Waktu itu aku yang datang dengan seorang teman, malah ngobrol santai dengan Pak Paulus, Yuli, dan Pak Aris GM Rumah Turi. Pulangnya, Bu Julia (istri Pak Paulus) yang sedang menerima tamu di meja lain malah sempat ikut mengantar sampai ke halaman.
Jadi alih-alih mendapat layanan copy paste hotel yang kerasa banget lipstik doang, di Rumah Turi, semuanya serba natural. Baik suasana, bangunan fisik, amupun keramahannya. Kalo bisa aku gambarkan, intinya penerapan sense of belonging di kalangan karyawannya pas banget.
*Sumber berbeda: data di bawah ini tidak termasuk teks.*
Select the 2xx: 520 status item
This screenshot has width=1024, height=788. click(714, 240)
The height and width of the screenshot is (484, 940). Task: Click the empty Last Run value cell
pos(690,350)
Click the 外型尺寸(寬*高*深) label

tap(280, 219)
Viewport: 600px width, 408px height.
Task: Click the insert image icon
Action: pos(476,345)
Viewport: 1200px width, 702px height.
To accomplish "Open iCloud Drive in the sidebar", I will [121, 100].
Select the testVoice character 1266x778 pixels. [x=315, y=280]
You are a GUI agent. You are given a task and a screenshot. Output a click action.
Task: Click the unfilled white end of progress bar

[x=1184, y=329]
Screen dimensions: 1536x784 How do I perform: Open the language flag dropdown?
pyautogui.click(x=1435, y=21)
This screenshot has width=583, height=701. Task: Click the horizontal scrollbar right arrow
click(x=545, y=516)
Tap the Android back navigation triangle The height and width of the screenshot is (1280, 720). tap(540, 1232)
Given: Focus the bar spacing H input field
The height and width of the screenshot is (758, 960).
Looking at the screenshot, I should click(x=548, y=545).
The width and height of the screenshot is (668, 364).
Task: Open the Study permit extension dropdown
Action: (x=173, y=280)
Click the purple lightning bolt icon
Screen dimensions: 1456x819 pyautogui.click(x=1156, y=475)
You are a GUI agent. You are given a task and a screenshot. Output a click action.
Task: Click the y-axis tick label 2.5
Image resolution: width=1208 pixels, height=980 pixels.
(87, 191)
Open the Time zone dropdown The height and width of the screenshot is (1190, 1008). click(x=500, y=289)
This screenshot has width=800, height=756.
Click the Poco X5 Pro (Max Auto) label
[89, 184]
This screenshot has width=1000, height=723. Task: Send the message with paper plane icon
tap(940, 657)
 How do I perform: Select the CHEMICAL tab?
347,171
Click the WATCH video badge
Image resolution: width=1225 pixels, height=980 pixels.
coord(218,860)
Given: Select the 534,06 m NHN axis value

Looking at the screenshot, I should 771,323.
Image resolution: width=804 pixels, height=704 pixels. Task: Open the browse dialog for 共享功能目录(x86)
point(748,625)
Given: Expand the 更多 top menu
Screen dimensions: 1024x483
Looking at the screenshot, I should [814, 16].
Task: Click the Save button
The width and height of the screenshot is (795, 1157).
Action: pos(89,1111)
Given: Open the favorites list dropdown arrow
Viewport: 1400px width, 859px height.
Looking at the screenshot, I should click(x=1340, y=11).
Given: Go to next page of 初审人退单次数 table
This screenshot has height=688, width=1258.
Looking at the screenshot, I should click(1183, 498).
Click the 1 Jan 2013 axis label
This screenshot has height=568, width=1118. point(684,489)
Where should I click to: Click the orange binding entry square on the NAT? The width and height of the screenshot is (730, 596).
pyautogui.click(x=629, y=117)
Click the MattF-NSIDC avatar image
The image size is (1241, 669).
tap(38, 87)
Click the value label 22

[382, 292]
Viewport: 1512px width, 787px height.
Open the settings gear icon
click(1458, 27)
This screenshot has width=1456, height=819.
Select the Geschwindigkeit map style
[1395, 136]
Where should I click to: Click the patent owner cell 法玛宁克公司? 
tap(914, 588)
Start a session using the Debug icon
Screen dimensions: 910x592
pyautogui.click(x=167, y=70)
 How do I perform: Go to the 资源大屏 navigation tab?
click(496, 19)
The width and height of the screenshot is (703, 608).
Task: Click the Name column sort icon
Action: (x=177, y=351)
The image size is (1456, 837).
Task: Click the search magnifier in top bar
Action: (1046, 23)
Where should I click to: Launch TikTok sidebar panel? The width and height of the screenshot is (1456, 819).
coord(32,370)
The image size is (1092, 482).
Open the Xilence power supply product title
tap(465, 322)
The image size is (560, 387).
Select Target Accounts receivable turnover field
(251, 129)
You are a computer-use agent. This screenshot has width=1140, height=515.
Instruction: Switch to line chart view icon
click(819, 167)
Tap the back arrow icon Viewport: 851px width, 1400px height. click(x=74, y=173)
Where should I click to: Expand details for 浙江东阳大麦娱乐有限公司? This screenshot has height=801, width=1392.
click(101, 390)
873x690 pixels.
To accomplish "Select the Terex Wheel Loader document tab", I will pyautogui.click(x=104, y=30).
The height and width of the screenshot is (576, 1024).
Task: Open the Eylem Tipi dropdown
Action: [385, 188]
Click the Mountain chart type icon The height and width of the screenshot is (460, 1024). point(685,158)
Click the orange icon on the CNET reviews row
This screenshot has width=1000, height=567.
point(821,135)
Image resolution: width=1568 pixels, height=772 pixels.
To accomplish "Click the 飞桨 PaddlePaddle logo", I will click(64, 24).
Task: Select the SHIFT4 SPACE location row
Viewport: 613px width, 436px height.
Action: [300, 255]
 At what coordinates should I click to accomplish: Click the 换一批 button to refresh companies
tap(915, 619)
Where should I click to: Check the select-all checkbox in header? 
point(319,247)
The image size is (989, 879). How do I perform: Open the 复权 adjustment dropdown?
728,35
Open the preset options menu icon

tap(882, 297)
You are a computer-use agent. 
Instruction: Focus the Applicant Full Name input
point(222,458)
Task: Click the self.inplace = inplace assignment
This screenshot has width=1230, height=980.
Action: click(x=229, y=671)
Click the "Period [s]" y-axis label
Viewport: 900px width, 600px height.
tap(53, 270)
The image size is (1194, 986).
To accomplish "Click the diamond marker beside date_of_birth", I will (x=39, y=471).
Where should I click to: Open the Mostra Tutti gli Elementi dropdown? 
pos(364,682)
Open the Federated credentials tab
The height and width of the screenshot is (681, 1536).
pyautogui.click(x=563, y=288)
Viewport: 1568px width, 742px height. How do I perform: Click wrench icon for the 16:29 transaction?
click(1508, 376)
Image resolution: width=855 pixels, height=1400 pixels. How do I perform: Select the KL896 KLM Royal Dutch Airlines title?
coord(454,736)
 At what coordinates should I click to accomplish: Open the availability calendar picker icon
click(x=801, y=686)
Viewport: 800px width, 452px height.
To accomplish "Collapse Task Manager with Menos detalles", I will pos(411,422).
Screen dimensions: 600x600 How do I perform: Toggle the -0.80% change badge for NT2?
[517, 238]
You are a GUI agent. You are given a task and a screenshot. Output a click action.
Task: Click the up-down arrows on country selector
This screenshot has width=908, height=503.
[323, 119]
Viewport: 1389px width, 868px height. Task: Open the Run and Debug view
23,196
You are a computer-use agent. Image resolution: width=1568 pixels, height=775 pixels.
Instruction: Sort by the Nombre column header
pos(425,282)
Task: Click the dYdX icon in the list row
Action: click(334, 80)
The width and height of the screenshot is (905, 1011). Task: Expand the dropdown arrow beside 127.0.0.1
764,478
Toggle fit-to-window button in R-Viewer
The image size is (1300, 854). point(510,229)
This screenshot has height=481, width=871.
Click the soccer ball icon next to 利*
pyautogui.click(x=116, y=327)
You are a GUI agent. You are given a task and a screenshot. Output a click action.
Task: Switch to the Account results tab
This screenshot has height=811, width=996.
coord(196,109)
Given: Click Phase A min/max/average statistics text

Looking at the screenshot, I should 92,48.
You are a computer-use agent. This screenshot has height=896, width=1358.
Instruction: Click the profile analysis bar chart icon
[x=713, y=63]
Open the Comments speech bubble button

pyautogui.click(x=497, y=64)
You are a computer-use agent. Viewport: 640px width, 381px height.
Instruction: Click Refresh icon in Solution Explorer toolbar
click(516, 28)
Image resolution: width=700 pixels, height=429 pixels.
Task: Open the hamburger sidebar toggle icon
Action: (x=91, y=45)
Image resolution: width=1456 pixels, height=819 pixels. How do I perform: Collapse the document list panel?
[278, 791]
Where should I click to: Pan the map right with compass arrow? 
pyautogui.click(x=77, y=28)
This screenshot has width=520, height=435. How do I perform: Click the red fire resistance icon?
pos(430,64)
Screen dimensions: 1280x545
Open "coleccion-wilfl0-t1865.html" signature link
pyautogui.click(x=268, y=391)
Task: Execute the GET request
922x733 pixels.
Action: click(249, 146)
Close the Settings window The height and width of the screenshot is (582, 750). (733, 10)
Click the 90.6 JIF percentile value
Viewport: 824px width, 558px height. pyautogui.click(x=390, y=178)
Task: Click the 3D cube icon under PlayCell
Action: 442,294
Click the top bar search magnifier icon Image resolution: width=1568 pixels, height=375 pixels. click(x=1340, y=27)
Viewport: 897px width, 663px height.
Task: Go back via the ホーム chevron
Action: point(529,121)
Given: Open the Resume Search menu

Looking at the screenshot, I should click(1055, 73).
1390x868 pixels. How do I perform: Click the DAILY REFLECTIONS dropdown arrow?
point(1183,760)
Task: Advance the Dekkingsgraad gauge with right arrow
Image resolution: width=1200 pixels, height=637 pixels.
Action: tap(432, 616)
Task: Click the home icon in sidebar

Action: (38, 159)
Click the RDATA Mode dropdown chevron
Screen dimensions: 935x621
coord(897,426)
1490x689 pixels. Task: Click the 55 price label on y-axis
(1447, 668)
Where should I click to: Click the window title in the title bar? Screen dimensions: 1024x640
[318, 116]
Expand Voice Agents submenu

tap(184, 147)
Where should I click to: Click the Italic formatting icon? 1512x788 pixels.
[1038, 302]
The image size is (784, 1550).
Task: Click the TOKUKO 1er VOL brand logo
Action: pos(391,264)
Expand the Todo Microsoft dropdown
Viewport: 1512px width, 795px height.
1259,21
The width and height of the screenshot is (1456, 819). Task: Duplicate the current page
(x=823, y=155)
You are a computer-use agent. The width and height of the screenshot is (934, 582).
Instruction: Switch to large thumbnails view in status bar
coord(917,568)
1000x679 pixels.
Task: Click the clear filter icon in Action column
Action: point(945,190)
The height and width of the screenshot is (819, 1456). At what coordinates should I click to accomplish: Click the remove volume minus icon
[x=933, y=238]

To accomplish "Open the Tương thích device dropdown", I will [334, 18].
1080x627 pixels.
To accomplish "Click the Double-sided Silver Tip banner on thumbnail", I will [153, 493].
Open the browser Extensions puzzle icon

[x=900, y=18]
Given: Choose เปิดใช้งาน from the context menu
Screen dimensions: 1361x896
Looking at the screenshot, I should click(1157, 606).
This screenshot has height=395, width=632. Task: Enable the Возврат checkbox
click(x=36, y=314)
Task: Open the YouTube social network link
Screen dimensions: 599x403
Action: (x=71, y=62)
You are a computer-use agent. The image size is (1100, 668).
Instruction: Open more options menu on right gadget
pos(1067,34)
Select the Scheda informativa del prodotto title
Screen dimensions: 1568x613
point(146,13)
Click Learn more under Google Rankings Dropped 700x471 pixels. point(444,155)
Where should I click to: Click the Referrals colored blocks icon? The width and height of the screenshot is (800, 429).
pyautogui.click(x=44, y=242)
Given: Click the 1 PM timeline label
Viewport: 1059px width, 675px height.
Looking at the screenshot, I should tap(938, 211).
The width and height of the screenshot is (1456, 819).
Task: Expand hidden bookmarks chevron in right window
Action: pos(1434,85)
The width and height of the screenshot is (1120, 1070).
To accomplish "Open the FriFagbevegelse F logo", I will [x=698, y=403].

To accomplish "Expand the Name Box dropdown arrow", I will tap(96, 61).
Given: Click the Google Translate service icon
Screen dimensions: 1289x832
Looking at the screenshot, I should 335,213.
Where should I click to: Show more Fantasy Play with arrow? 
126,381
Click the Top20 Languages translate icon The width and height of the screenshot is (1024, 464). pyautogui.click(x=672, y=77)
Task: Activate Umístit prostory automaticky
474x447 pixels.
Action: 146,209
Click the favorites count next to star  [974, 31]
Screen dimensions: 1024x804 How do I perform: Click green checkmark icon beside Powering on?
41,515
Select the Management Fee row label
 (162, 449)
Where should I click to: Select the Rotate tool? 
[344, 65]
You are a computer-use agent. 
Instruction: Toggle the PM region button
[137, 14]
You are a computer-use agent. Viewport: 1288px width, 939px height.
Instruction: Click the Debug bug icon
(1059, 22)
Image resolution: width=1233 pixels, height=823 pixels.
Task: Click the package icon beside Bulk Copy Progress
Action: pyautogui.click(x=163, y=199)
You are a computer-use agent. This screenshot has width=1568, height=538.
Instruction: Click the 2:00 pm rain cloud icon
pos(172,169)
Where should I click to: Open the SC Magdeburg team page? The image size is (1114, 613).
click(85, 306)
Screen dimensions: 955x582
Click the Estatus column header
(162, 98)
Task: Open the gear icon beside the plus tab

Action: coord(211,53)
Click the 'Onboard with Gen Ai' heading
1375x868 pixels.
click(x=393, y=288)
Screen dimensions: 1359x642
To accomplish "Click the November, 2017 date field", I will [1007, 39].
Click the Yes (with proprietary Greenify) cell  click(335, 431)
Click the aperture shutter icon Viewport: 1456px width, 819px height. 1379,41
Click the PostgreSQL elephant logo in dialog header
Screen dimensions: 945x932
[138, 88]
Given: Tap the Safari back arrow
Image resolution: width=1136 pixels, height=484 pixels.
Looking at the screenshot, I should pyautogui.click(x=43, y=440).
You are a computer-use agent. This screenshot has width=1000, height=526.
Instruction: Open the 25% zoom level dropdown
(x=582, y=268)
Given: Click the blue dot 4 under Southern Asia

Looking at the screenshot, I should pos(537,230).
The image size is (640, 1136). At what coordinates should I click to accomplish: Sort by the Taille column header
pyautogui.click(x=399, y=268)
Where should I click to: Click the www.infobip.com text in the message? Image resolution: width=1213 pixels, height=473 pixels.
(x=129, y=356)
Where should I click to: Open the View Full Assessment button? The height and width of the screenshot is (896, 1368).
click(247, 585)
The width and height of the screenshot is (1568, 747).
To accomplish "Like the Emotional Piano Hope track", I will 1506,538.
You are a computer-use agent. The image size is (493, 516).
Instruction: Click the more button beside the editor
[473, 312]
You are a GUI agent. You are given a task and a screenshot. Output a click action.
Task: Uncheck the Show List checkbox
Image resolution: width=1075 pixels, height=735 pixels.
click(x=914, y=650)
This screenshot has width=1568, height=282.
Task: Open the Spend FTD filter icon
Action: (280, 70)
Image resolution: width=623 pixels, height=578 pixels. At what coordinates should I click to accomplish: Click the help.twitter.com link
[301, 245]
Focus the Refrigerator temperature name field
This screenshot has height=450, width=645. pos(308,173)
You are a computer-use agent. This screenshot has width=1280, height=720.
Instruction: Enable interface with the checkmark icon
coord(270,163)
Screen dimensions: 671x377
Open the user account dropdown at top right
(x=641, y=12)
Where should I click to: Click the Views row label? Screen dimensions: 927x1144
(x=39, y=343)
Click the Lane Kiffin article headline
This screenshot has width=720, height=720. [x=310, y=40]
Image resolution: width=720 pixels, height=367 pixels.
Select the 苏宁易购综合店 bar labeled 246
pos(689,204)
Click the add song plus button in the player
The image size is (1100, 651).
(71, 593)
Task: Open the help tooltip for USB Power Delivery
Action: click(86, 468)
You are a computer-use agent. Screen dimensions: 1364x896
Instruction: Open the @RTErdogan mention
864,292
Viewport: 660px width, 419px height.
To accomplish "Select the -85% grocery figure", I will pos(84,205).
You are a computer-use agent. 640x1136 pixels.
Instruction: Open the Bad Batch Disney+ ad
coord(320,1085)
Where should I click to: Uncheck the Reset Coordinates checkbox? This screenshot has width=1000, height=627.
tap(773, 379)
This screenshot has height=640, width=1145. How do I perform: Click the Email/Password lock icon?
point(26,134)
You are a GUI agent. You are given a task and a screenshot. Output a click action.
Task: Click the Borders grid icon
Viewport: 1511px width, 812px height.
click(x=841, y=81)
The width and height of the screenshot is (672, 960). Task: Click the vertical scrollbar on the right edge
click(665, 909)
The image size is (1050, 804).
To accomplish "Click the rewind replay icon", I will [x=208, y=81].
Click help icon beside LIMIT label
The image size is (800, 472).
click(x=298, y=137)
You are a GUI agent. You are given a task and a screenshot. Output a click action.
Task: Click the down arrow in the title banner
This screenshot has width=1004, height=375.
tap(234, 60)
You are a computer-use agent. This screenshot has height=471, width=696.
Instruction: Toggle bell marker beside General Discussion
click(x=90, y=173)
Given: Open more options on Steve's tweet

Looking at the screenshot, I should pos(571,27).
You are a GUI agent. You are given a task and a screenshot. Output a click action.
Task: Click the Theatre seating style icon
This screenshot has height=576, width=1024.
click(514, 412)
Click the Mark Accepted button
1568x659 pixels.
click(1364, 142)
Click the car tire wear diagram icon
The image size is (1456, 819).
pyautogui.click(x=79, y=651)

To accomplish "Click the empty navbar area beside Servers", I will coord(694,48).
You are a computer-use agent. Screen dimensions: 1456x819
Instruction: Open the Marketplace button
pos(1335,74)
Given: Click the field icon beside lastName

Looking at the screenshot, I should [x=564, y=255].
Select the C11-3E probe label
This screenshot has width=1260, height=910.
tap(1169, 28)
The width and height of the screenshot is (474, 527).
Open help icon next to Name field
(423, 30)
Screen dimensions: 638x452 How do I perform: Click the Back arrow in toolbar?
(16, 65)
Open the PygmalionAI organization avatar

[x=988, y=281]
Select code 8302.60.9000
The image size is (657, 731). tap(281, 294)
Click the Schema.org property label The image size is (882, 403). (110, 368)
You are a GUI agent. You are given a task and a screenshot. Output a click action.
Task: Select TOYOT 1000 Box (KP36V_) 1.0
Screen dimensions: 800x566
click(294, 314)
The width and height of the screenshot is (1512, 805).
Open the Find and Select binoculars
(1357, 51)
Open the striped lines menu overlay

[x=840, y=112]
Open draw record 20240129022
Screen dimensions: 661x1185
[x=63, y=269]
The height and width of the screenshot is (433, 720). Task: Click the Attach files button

Akhir kata, aku bilang sih hotel ini sangat mampu menerapkan sisi “Jawa” sebuah rumah tanpa harus menampakkan wujud fisik rumah Jawa. Lihat saja format layout bangunan yang masih menggunakan fungsi pendhopo, pringgitan, gandhok, dhimpil, dll. Itulah mengapa dari tadi aku nulis pendhopo aku beri tanda kutip. Habis, hotel ini menggunakan fungsi pendhopo, tapi tidak membangun bentuk pendhopo yang khas itu. Jadi ke-Jawa-an yang muncul di hotel ini lebih ke nilai intangible-nya, bahwa sebuah rumah harus membawa aura nyaman, bahwa kenyamanan bisa diciptakan jika kita “Jowo (paham)” kebutuhan orang lain (tamu), bahwa banyak tamu hotel yang merasa tidak nyaman dengan suasana hotel yang copy paste-maka mereka menciptakan hotel dengan suasana homey dan tenang.
Kalo aku musti nggambarin The Sunan Hotel Solo sesuai dengan namanya, justru suasana dan bangun seperti Rumah Turi ini lah yang sesuai. Suasana tranquil dan tenangnya "dunia antara" tergambar di sini. Serasa oase di tengah kota budaya yang semakin padat dan nggak sejuk ini.
Btw, wedang jahenya enak :D!!!

Untuk gambar hotelnya, aku memang nggak sempat motret, tapi dengan mudah bisa dilihat di sini kok:
http://www.rumahturi.com/index.html *

*Nggak kuat nahan diri untuk nguda rasa setelah menyerap keindahan.